At the same time, I entered a clinical trial for C11 Acetate PET/CT scan. They were giving me these C11 Acetate PET/CT scans every month, and I decided I should stop doing that because it was affecting my blood counts too much. I had two C11 Acetate PET/CT scans, and both were uneventful. They didn’t find anything, which I kind of expected because my PSA is undetectable. They did not detect any of the neuroendocrine tumors either.

Since ending the Xofigo (radium-223), I have not had any scans. I’m waiting another month, and then I’ll get another scan to see the effect of that. During the time I was undergoing Xofigo (radium-223), the blood tests were becoming much more positive. The bone-specific alkaline phosphatase went down to normal levels. That indicated that maybe the tumor was not growing anymore. The plan right now is to just stay on Firmagon (degarelix) and get another scan in another month. Treatment will be scheduled then.

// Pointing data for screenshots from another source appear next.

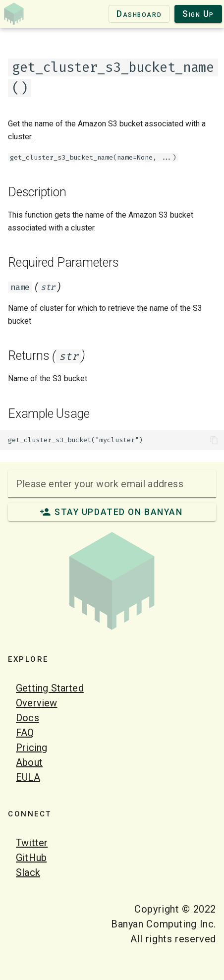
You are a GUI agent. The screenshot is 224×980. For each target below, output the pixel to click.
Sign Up (198, 14)
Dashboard (139, 14)
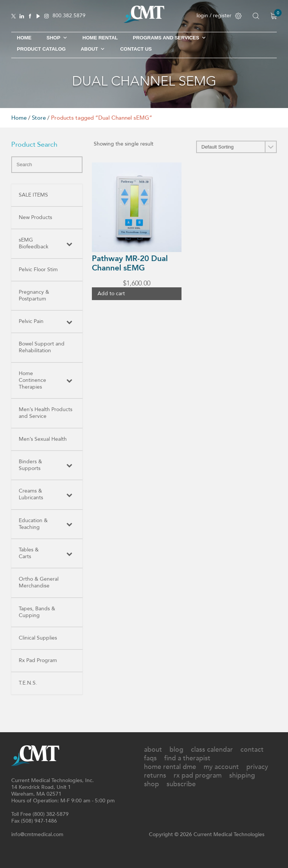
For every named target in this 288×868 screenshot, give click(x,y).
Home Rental (100, 38)
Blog (176, 749)
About (93, 49)
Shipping (242, 775)
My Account (221, 767)
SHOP (57, 38)
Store (39, 118)
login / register (219, 15)
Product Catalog (41, 49)
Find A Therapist (187, 758)
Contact (252, 749)
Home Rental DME (170, 767)
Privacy (257, 767)
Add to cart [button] (111, 293)
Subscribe (181, 784)
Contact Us (136, 49)
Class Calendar (212, 749)
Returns (155, 775)
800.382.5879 (69, 16)
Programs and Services (170, 38)
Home (24, 38)
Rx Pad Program (198, 775)
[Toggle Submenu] (69, 243)
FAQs (150, 758)
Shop (152, 784)
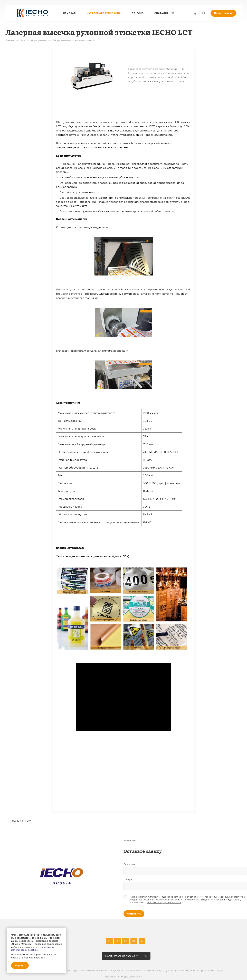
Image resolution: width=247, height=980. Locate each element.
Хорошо (20, 965)
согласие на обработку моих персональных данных (201, 897)
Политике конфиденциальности (164, 903)
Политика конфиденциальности (124, 977)
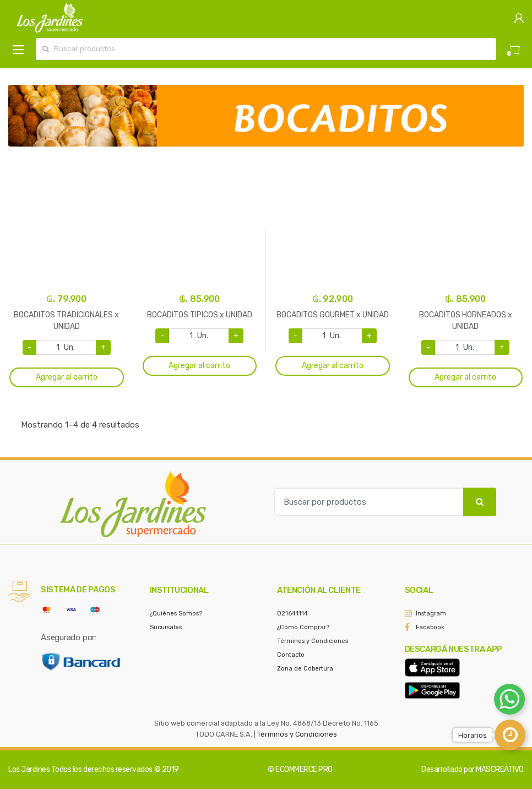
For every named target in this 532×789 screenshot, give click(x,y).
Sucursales (166, 627)
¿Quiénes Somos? (176, 613)
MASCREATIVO (500, 769)
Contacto (291, 655)
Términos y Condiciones (312, 641)
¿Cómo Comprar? (303, 627)
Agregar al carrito (67, 377)
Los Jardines (29, 769)
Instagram (431, 613)
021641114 (292, 613)
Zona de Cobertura (305, 668)
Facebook (430, 627)
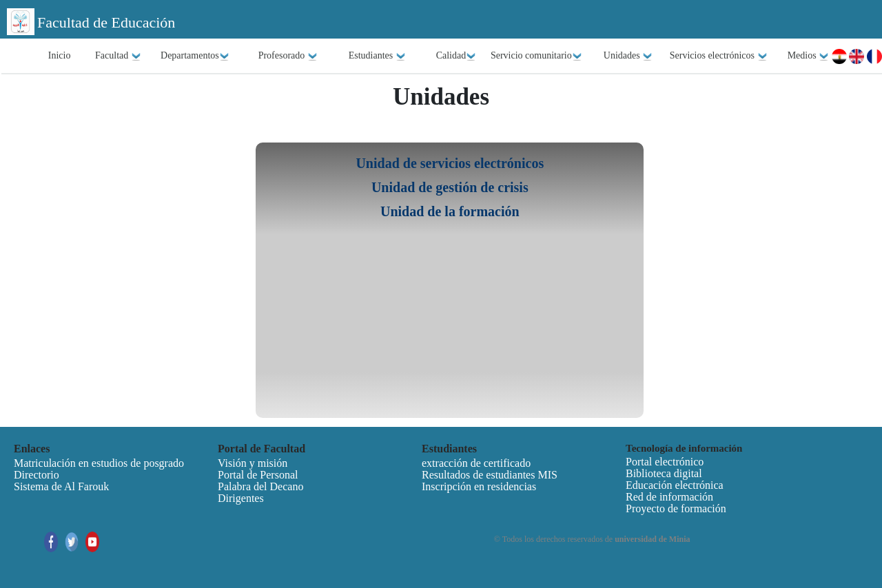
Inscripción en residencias (479, 486)
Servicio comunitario (536, 56)
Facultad (118, 56)
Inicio (59, 55)
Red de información (669, 496)
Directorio (37, 474)
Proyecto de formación (676, 508)
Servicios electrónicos (719, 56)
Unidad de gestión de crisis (450, 187)
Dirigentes (240, 498)
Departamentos (195, 56)
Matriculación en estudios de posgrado (99, 463)
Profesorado (288, 56)
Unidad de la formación (450, 211)
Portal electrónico (664, 461)
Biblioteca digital (664, 473)
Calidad (456, 56)
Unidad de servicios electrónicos (449, 163)
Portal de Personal (258, 474)
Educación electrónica (675, 485)
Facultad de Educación (106, 22)
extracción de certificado (476, 463)
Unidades (628, 56)
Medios (808, 56)
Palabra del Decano (260, 486)
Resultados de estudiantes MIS (489, 474)
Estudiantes (377, 56)
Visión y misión (252, 463)
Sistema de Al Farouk (61, 486)
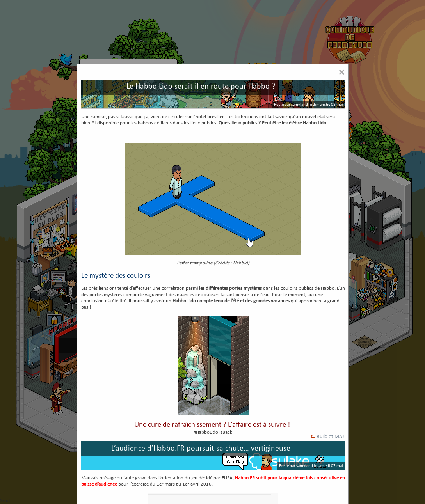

Do you have any advice for other men who have been told that they have neuroendocrine prostate cancer?

Stan P: First, make sure you actually have a neuroendocrine tumor. Then consult with a doctor who specializes in neuroendocrine prostate cancer. I found a nationwide list on the site carcinoid.org. And just keep the faith. I have a positive outlook that something’s going to come to help me either put off the growth of this tumor or to cure it. I keep looking, and that’s about all I can do. Just keep the faith.

What about any advice for doctors treating patients like you?

Stan P: I would recommend that the doctors educate themselves on the ongoing clinical trials for this disease. Even if they don’t know about any while the patient is visiting them, they should at least tell the patient that they will do research themselves. I’m sure doctors have a better way of finding these things out than the layman.